I first discovered how to time travel quite by accident. It was 1985 and I was turning seven. The sun was bright and warm; the grass was long, green with a touch of yellow at the ends of the longest pieces. My birthday party was in full swing as several of my friends and I chased my mother across the late spring lawn. She was tall and vibrant, my mother, laughing as her skirt rippled out behind her in the breeze. I was chewing gum, a rare treat for me on that day, and it somehow popped into my head how funny it would be if I stuck that gum onto my mother as a joke.
It was not funny. The laughter over, the game ruined, she asked me why I would do such a thing. I had no answer. I had been caught up in the moment of being seven at last, and it seemed a perfectly good joke for that split second in time. Time. Time was already moving on, but it somehow occurred to me that this was a story I might remember until the day I died. This was a moment that would pass before my eyes as I slipped the surly bonds of earth. It was the first time it had ever occurred to me within a certain moment, that this moment might be one with slightly more permanence than others.
More than a year passed, maybe two, before I realized that I was able to travel back to that moment. I had plenty of other memories, sure, but they were hazy and muddled. Sometimes they even changed. I couldn’t trust them except as approximations, vague dreams, prophecies in reverse. But that day, the game, the running, the smile on my mother’s face, the gum, the smile’s fading, it was all there for me. I could travel to that time whenever I wanted. I couldn’t change anything of course, and no matter what I shouted at my younger self I could not affect the outcome of the moment. That’s not how this works. My mother most likely does not remember this story at all. I assume she had not created a temporal tether at that specific instant. But I more than remember. It is one of the many way stations I have built along my own traversable timeline, and I have been there more times than I can count.
As it turns out, time travel is much simpler than most people think. All you need to do is to create your own temporal tether points to return to later on. Time does flow ever forward, so once you pass a moment without tethering it can be very difficult to get back to, but as long as you are prepared with the knowledge ahead of time, you should be able to grab any moment you like and return to it later. I have one the moment my fiancee turned the corner and began to walk down the aisle to become my wife. I have one holding my infant child. The quiet moments work best, because you need time to save time. I created one just last week and it took 5-10 minutes. I tested it once today, going back in time five days to make sure that it held, and it seemed fine. I am confident that the system works.
I was at Ruby’s soccer practice, sitting on the warm grass of Wednesday evening, and it struck me that, for that brief moment of life, everything was perfect. I knew that I needed to build a tether point, and so I lay down on the ground next to the field and began to absorb time into myself. The trees in the distance, the feeling of the short grass underneath me, the look of my arm on the field, the girls laughing and running as they kicked the ball back and forth. All of this I took into myself, noting how the light played across the leaves of the trees and bushes, really feeling the breeze dance through my hair, inhaling the deep smell of the earth, watching the stray clouds go drifting across the brilliant blue sky, and rooting my soul temporally to the spot just by willing it to be so. “Remember,” I told myself softly. “Remember the when of this moment.”
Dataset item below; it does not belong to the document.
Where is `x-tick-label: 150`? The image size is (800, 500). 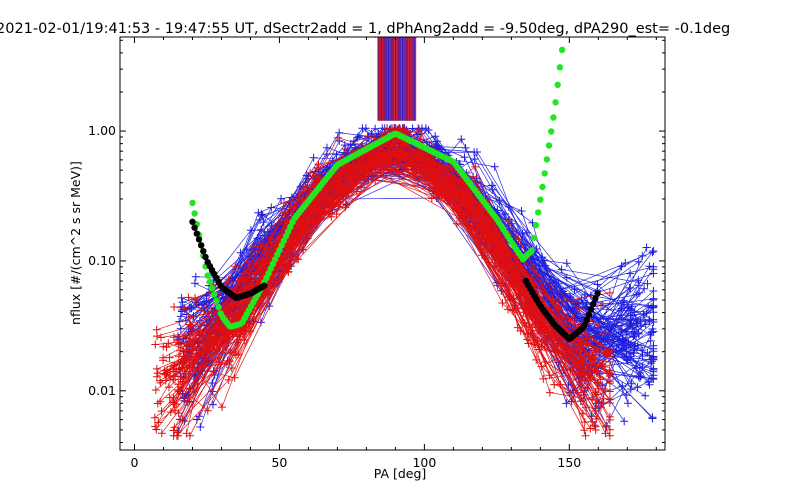 x-tick-label: 150 is located at coordinates (569, 462).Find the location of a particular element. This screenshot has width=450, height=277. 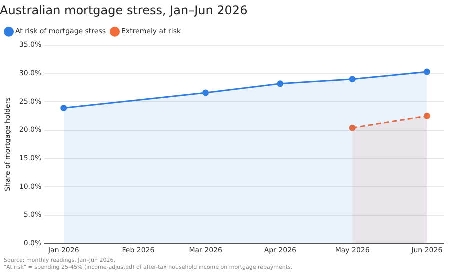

If you want to be able to get back to any particular time again, you are going to need all of it. It’s best if you can start to see the scene in slow motion, as if everyone were stuck in the key moments of a hair product commercial. Slow everything down and absorb it all. The sights, the sounds, the smells, you can’t lose a single piece, or else you risk never finding your way back there again. Someday Ruby will be grown and gone. Someday my back will not allow me to lie down in a grassy field and gaze up at the sky. Someday there may be no trees, or grass, or sky, or children, or who knows what else? I have only successfully traveled into the past. The future is still a mystery to me. But if I have learned anything from life it is that everything is temporary. Nothing lasts forever. No one is immortal. Not in this world anyway.
But that’s okay. Ruby can grow up, as she should. I can age too. The leaves and grass can wither and die, and then come again in the spring. But when I someday look around me and begin to grieve for what I have lost, or what was gone too soon, I will have no need for despair. Because I can always return to that moment, to see my nine-year-old daughter again, giggling with her friends as the September wind blows gently across my fingers resting on the soft grass.